OBIETTIVO A:
Ricopia senza alcuna modifica i record dalla riga che contiene "Click the 导航 address link" fino all'ultima riga dei record, entrambe comprese.

________________________

Davvero pensiamo che il ritiro americano — sbagliato non solo nella sostanza, ma anche nei tempi e nelle modalità — non abbia ricadute internazionali? Davvero pensiamo che l’estremismo islamico di qualunque matrice non tragga vantaggio da questa debacle?

Le ragioni della sconfitta, insieme americana ed europea, sono molteplici. Tuttavia, esse sono accomunate da un unico denominatore: il deficit etico-valoriale che, almeno da un decennio a questa parte, pervade il mondo libero. Secondo Ernesto Galli della Loggia, questa assenza di slancio morale riguarda soprattutto le forze militari mandate a Kabul, composte in parte da mercenari — i cosiddetti contractor — e non da veri e propri soldati americani, disposti a morire pur di difendere i principi su cui si fondano gli Stati Uniti: “Sono compatibili o no la fine dell’esercito nazionale e la sua sostituzione con un esercito di specialisti e di mercenari, con una guerra che si pone obiettivi ideologici forti, intrisi di una carica valoriale, come è evidentemente una guerra per ‘portare la democrazia’?”, chiede Galli della Loggia. A questo interrogativo, presto o tardi, i Paesi occidentali dovranno rispondere.

________________________

OBIETTIVO B:
Nel brano sul ritiro americano, da chi erano composte in parte le forze militari mandate a Kabul?

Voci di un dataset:
________________________

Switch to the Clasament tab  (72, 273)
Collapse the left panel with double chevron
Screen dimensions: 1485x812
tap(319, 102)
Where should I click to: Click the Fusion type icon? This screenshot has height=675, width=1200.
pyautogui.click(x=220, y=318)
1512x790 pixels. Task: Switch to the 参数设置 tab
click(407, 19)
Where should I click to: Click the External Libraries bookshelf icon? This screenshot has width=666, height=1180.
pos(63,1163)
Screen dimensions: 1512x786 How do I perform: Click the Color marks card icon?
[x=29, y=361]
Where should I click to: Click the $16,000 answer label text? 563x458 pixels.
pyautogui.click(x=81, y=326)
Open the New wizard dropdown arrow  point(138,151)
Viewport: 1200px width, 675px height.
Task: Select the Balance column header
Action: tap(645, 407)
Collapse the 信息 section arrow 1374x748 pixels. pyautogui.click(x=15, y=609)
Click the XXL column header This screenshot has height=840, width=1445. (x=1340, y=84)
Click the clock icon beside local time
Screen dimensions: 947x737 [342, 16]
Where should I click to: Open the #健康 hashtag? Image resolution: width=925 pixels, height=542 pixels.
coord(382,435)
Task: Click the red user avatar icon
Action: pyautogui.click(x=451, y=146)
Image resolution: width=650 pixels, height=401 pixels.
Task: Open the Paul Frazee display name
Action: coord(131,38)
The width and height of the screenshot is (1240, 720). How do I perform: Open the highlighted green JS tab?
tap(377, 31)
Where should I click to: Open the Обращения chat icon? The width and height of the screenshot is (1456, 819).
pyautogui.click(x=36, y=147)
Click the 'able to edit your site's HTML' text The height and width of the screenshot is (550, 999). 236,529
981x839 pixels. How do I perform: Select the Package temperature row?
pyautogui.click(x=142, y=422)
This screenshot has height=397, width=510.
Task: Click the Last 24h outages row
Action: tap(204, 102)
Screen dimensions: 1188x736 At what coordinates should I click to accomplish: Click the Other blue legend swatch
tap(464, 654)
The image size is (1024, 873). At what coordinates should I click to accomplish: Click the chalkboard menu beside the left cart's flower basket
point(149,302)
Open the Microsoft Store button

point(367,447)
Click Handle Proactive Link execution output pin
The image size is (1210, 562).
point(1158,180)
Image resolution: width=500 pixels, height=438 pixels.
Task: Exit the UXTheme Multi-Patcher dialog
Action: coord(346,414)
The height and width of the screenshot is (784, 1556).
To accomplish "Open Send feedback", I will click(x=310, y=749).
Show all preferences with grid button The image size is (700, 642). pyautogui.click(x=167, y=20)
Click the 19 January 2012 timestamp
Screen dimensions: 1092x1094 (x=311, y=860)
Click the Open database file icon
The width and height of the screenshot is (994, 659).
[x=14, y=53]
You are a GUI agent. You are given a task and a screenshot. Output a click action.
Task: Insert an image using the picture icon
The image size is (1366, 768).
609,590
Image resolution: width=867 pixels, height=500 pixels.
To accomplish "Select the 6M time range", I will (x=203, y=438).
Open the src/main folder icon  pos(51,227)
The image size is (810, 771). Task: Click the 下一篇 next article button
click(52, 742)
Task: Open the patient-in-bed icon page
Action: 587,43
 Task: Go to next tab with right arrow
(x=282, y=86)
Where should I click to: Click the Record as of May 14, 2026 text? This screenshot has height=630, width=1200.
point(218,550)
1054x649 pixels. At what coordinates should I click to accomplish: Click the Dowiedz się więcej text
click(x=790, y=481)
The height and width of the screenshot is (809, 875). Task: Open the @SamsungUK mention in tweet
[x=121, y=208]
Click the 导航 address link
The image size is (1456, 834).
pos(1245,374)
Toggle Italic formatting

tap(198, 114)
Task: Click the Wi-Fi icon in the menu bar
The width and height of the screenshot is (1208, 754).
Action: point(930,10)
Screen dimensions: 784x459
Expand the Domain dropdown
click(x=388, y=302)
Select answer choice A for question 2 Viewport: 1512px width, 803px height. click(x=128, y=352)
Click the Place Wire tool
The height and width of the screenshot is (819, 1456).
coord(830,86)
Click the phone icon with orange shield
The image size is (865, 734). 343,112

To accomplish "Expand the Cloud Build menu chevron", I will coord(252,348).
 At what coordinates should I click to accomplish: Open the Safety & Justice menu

________________________

SOLUZIONE ESERCIZIO A:
Click the 导航 address link
The image size is (1456, 834).
pos(1245,374)
Toggle Italic formatting

tap(198, 114)
Task: Click the Wi-Fi icon in the menu bar
The width and height of the screenshot is (1208, 754).
Action: point(930,10)
Screen dimensions: 784x459
Expand the Domain dropdown
click(x=388, y=302)
Select answer choice A for question 2 Viewport: 1512px width, 803px height. click(x=128, y=352)
Click the Place Wire tool
The height and width of the screenshot is (819, 1456).
coord(830,86)
Click the phone icon with orange shield
The image size is (865, 734). 343,112

To accomplish "Expand the Cloud Build menu chevron", I will coord(252,348).
 At what coordinates should I click to accomplish: Open the Safety & Justice menu

SOLUZIONE ESERCIZIO B:
Da mercenari, i cosiddetti contractor.